Carrying long-barrelled guns, they peppered the beach with bullets for 10 minutes before police shot and killed the 50-year-old father.
The 24-year-old son was arrested and remains under guard in hospital with serious injuries.
Australian media named the suspects as Sajid Akram and his son Naveed Akram.
Tony Burke, the home affairs minister, said the father arrived in Australia on a student visa in 1998 and had become a permanent resident. The son was an Australia-born citizen.
Hours after the shooting, police found a homemade bomb in a car parked close to the beach, saying the “improvised explosive device” had likely been planted by the pair.
Rabbi Mendel Kastel said his brother-in-law was among the dead.
“We need to hold strong. This is not the Australia that we know.
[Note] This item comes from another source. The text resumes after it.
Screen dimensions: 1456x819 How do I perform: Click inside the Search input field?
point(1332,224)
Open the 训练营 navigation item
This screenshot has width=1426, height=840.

This is not the Australia that we want.”
Wary of reprisals, police have so far avoided questions about the attackers’ religion or ideological motivations.
Misinformation spread quickly online after the attacks, some of it targeting immigrants and the Muslim community.
Police said they responded to reports on Monday of several pig heads left at a Muslim cemetery in southwestern Sydney.
- Panic and bravery -
A brave few dashed toward the beach as the shooting unfolded, wading through fleeing crowds to rescue children, treat the injured and confront the gunmen.
Footage showed one man, identified by local media as fruit seller Ahmed al Ahmed, grabbing one of the gunmen as he fired.
The 43-year-old wrestled the gun out of the attacker’s hands, before pointing the weapon at him as he backed away.
A team of off-duty lifeguards sprinted across the sand to drag children to safety.
“The team ran out under fire to try and clear children from the playground while the gunmen were firing,” said Steven Pearce from Surf Life Saving New South Wales.
Bleeding victims were carried across the beach atop surfboards turned into makeshift stretchers.
On Monday evening, a flower memorial next to Bondi Beach swelled in size as mourners gathered.
Hundreds, including members of the Jewish community, sang songs, clapped and held each other.
Leading a ceremony to light a menorah candle, a rabbi told the crowd: “The only strength we have is if we bring light into the world.”